Lava Jato

O crime de retaliação

Soa estranho querer criminalizar condutas de juízes, identificadas como faltas funcionais

Geraldo Magela/Agência Senado Mesa (E/D): juiz federal Sérgio Moro ministro do Supremo Tribunal Federal (STF), Gilmar Mendes; presidente do Senado Federal, senador Renan Calheiros (PMDB-AL); juiz federal Sérgio Moro; senador Roberto Requião (PMDB-PR) Foto: Geraldo Magela/Agência Senado

A criminalização de uma conduta não pode passar apenas pelo crivo do desejo. É necessário muito mais que isso. Não se pode criminalizar aquilo que se quer, mas sim aquilo que se deve. E o que se deve criminalizar é aquilo que encontra uma repulsa social de tal ordem e que exige uma reprimenda tão diferenciada, não disponível em outros instrumentos de controle e sanção social, que a solução última e mais adequada é mesmo a definição de uma fato como crime.

Em uma percepção bem popular, é crime e deve ser criminalizado aquilo que se encontra no âmbito do proibido e intolerável. É da ciência penal que a definição de uma conduta como criminosa é a última opção da qual deve valer-se a sociedade, por seus legisladores, seja para se evitar os excessos nos sentimentos de reprovação, seja para se evitar a banalização e menosprezo a essa compreensão humana tão complexa e seletiva que é a tipificação de um fato em crime.

Neste contexto da ciência penal, soa estranho se querer criminalizar condutas de juízes, por ação ou omissão, de natureza jurídica eminentemente identificada como falta funcional, e para as quais o sistema jurídico vigente já dispõe de resposta adequada e suficiente à reação que se faz necessária.

Da noite para o dia, a Câmara dos Deputados aprovou Emendas ao Projeto de Lei 4850/16, e que passam a prever como crime nada menos que 10 condutas funcionais praticadas por juízes, condutas essas que se encontram atualmente previstas, sem aquela natureza criminal, na Constituição Federal, na Lei Orgânica da Magistratura-Loman (LC 35/79) e no Estatuto da Advocacia (Lei 8906/94). E o que mudou ultimamente a justificar a criminalização pretendida? Mudou o comportamento dos juízes ou mudaram os efeitos da atuação dos juízes?

- Linhas fornecidas
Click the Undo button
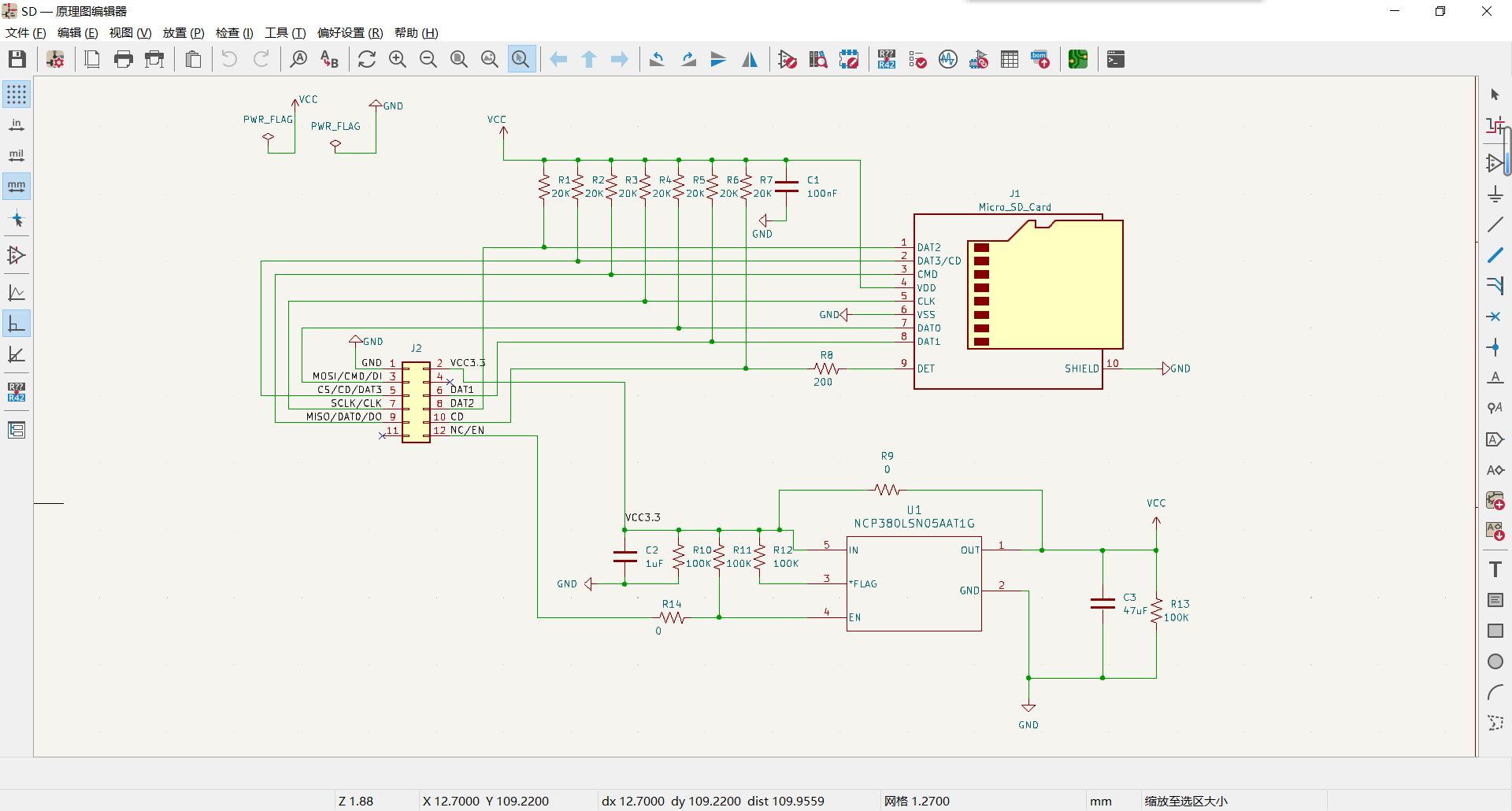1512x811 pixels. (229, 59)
--
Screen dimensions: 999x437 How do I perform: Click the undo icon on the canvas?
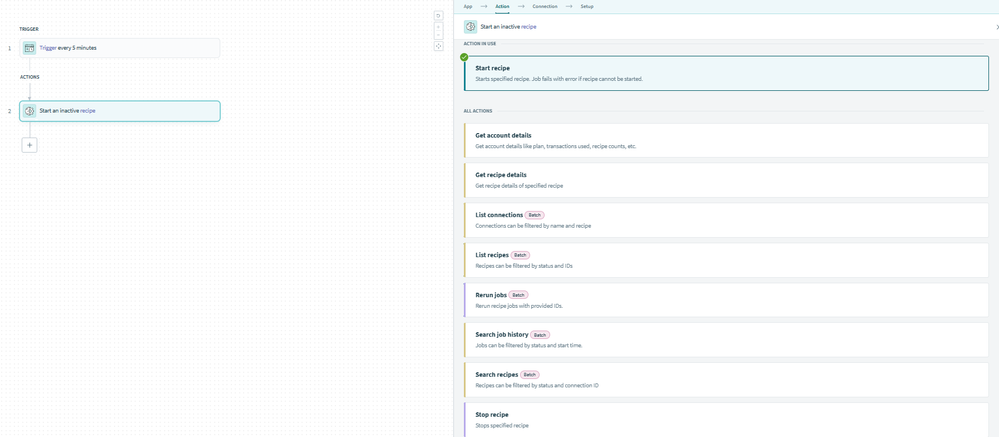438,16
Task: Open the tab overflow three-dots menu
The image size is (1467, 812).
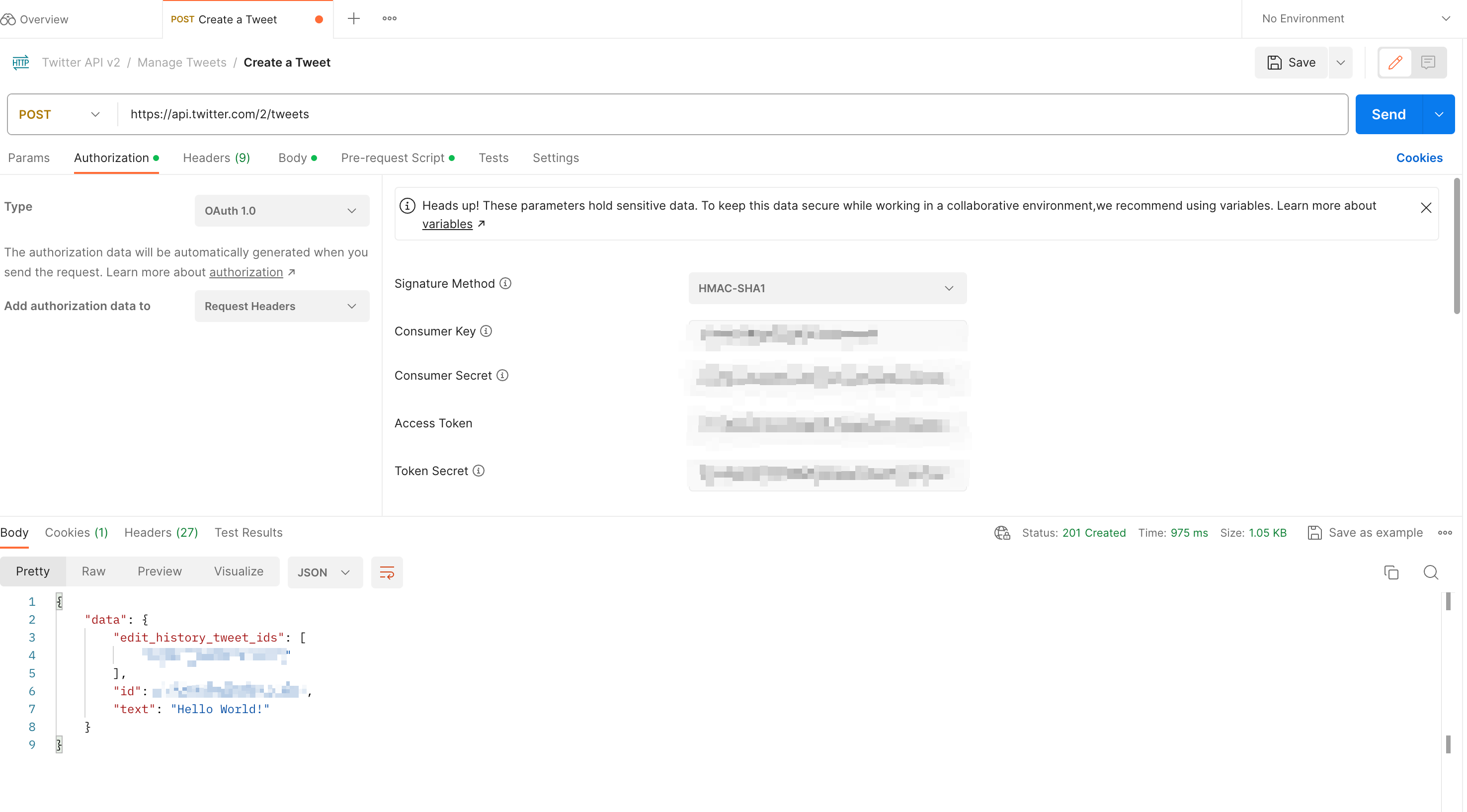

- Exercícios propostos
**1)** No trecho sobre a criminalização de condutas de juízes, quantas condutas funcionais as Emendas ao Projeto de Lei 4850/16 aprovadas pela Câmara dos Deputados passam a prever como crime?
**2)** Dê continuidade ao trecho sobre a criminalização de condutas de juízes a partir do ponto em que ele termina.
As linhas fornecidas não são necessárias para resolver os exercícios.

- Respostas dos exercícios
**1)** Dez condutas funcionais praticadas por juízes.

**2)**
Juízes não merecem qualquer tratamento diferenciado com relação a condutas que são tidas como criminosas por qualquer cidadão. E realmente não têm esse tratamento, embora muita gente, e até mesmo operadores do Direito, às vezes por pura má-fé, apregoem isso. Quem assim o diz, mente e, pior que mentir, comete mal maior que é o de enganar e confundir as pessoas pois é no juiz que a sociedade, em qualquer parte do mundo, e em todos os tempos, sempre delegou poderes, confiou e depositou esperanças para dirimir conflitos. É na atuação do juiz, goste-se ou não, que se tem a última voz de segurança à paz no convívio social.

Com as proposições aprovadas pela Câmara dos Deputados e que agora se encontram pendentes de votação pelo Senado,  nada mais se fez, ou se pretendeu fazer, do que transmutar em crime aquilo que já era previsto como falta funcional, e punida nos exatos limites e proporções dos desvios daquela mesma natureza funcional-disciplinar, e não criminal.

Aliás, a rapidez no intento em se criminalizar tais condutas e o atropelo das discussões, revelou pouco cuidado técnico-legislativo, como se vê do inciso VIII, da Emenda ao PL, e que, dispondo sobre o crime praticado pelo magistrado por "receber, a qualquer título ou pretexto, custas ou participação em processo", restou por ignorar tipificações muito mais contundentes e severas nas quais aquela conduta pode se enquadrar ou ser absorvida, como no caso dos crimes de Peculato, Concussão, Prevaricação, Corrupção e outros de semelhante natureza, previstos no atual Código Penal.

Situações tidas como faltas funcionais são comuns em qualquer manual de definição dos deveres profissionais e estão atreladas, no mais das vezes, à inoperância funcional ou aos padrões éticos exigidos para o exercício profissional. Para os juízes, estes deveres funcionais e padrões éticos, autênticas regras de comportamento profissional, estão previstos explicitamente na Constituição Federal, na Loman, no Código de Ética da Magistratura Nacional (CNJ/2008) e até mesmo no Estatuto dos Advogados. Para outros profissionais estão, dentre outros, na CLT, nos Estatutos dos servidores públicos, no Estatuto da OAB, no Código de Ética do jornalismo e como está também no Código de Ética e Decoro Parlamentar tanto para os Deputados Federais (Resolução 25/2001) como para os Senadores (Resolução 20/93).

Assim, sendo mesmo o intento do legislador em criminalizar desvios de conduta profissional, essa criminalização tem que ter um alcance mais elastecido, sob pena de não se poder retirar outra conclusão das proposições contidas no PL 4850/16 a não ser o deliberado intento de se retaliar a magistratura, pela evidenciada razão de que esta, em tempos atuais, vem incomodando bastante muita gente que, até então, se sentia impermeável ao alcance e rigores da lei.

É bom lembrar que nos artigos 27 a 34, da Lei 8906/94 (EOAB), e no Código de Processo Civil/15, em seus artigos 77, 80 e 84, há um rol de situações e comportamentos exigidos também dos advogados, exatamente no mesmo plano dos deveres e da ética profissional que ora se busca criminalizar com relação aos juízes.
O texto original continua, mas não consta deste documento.